Going ahead, analysts expect the underperformance to continue in the near-term as the government’s new tax regime push, with no tax saving deductions, could hurt demand for insurance products. The pain in these counters, they believe, will not last long and long-term investors should consider accumulating the stocks given the recent selloff.
“As the new tax regime starts to take shape, the old regime will fade out in one-two years. This means the incentive to buy life insurance plus investment products reduces, which is a key negative for the sector as life insurance has always been sold with a purpose of tax benefit. The tax norm on high-value policies can hit life insurers' embedded value (EV) by 5-15 per cent. But, our long-term view is positive on the sunrise sector as penetration will continue to grow,” said Aditya Shah, founder and chief investments officer, JST Investments.
From a valuation standpoint, analysts say the budget proposal has accelerated the de-rating in these stocks, which was already ongoing for the last one-two years. HDFC Life, SBI Life and ICICI Prudential, for instance, are currently trading at FY24 P/EV (price to EV) multiples of 2.3x, 1.9x and 1.4x, respectively, down from the FY22 multiples of 3.5x, 2.9x and 1.9x.
Shah of JST Investments, though expects the valuation to bottom out soon, while those at JM Financial said they would be buyers in the current correction.
The new tax norm, analysts say, is expected to impact the top-selling policies–participating (par) and non-par savings categories the most (non-ULIPs or unit linked insurance plans).
The two segments drive 30-60 per cent of the annualised premium equivalent (APE), which is a common sales measure, and 30-65 per cent of the value of the new business (VNB) of companies under Jefferies’ coverage.
“A 20 per cent cut in premiums for par and non-par products in FY24 will see Max Life and HDFC Life take an adverse decline of 13 per cent each in APE and 15 per cent and 14 per cent, respectively, in VNB. The fall in APE/VNB will be lower for SBI Life and ICICI Prudential at 7/8 per cent and 6/10 per cent, respectively,” estimate Prakhar Sharma and Vinayak Agarwal of the brokerage.
Those at PhillipCapital, however, believe that insurers have enough levers to mitigate the impact as they can issue multiple products across family members, reduce ticket size and target mass affluent customers.

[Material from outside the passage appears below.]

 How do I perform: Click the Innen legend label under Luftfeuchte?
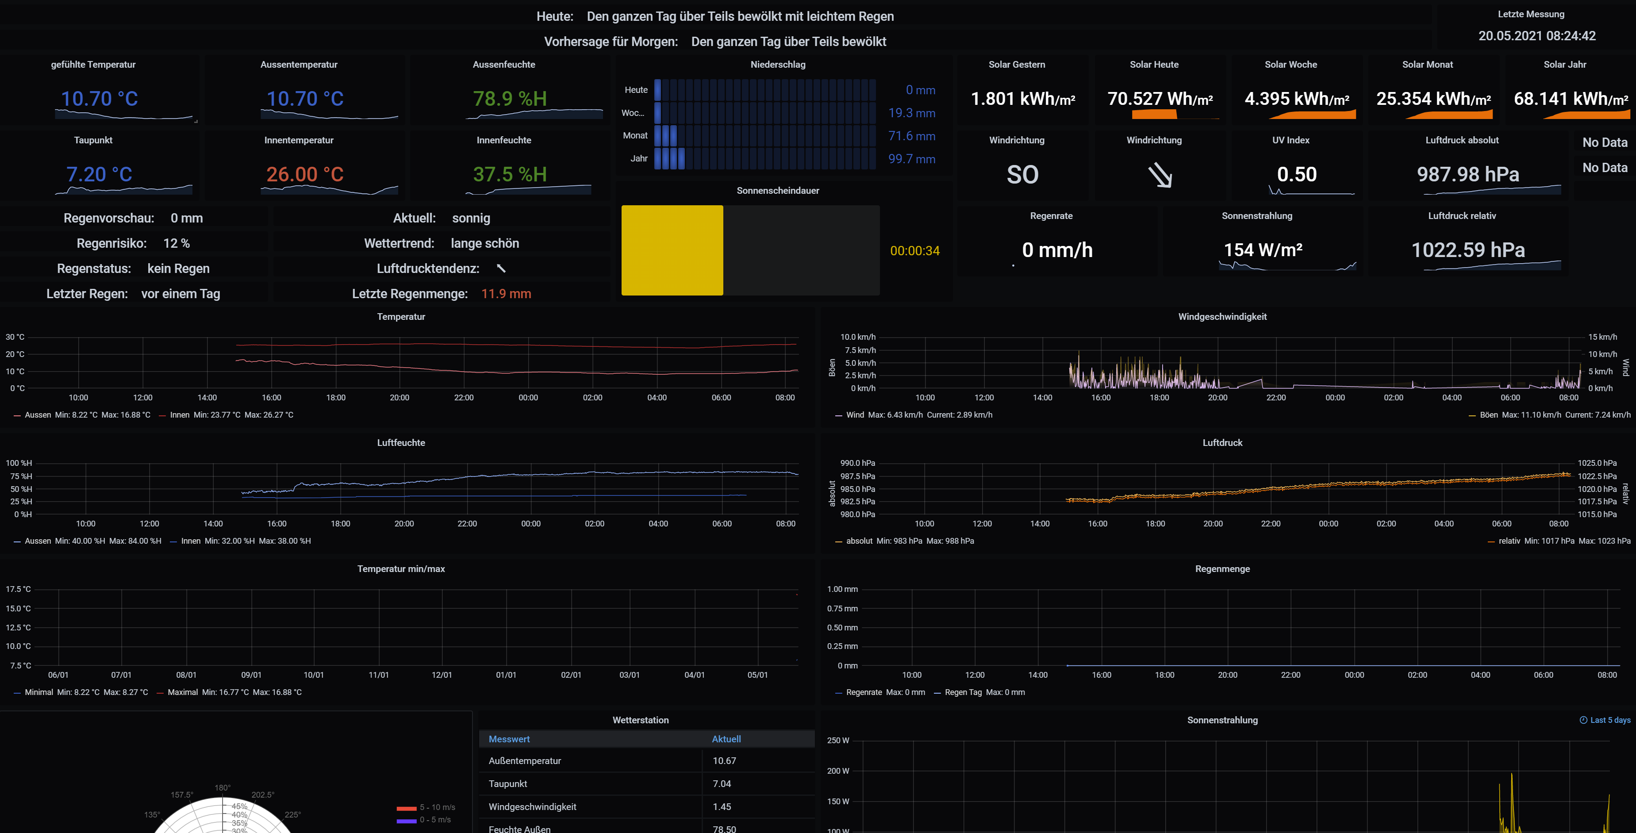tap(191, 542)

That said, experts see volumes to likely be strong for the next two months as companies aggressively push high-ticket non-par policies (with premium above Rs 5 lakh) in the sunset period ahead of the deadline of March 31. Moreover, the street’s focus, analysts said, will now be to understand the loss of business in the next fiscal and investments needed to boost lower ticket business over the medium-term, which may exert pressure on margins, as per Kotak Institutional Equities.
Emkay Global expects the high-value policy tax norm to affect the 10 per cent premium base of HDFC Life and Max Life, and the 5 per cent base of SBI Life and ICICI Pru.
“On a net basis, 15 per cent of the overall premium for these players could be under severe growth risk, leading to a 3-4 per cent hit to growth expectations. We downgrade HDFC Life to hold, and uphold our buy rating on SBI Life, Max Financial and ICICI Pru, on undemanding valuations, implying relatively-lower value to the future,” it said. CLSA has also reduced the target price by 25-35 per cent, downgrading all four stocks.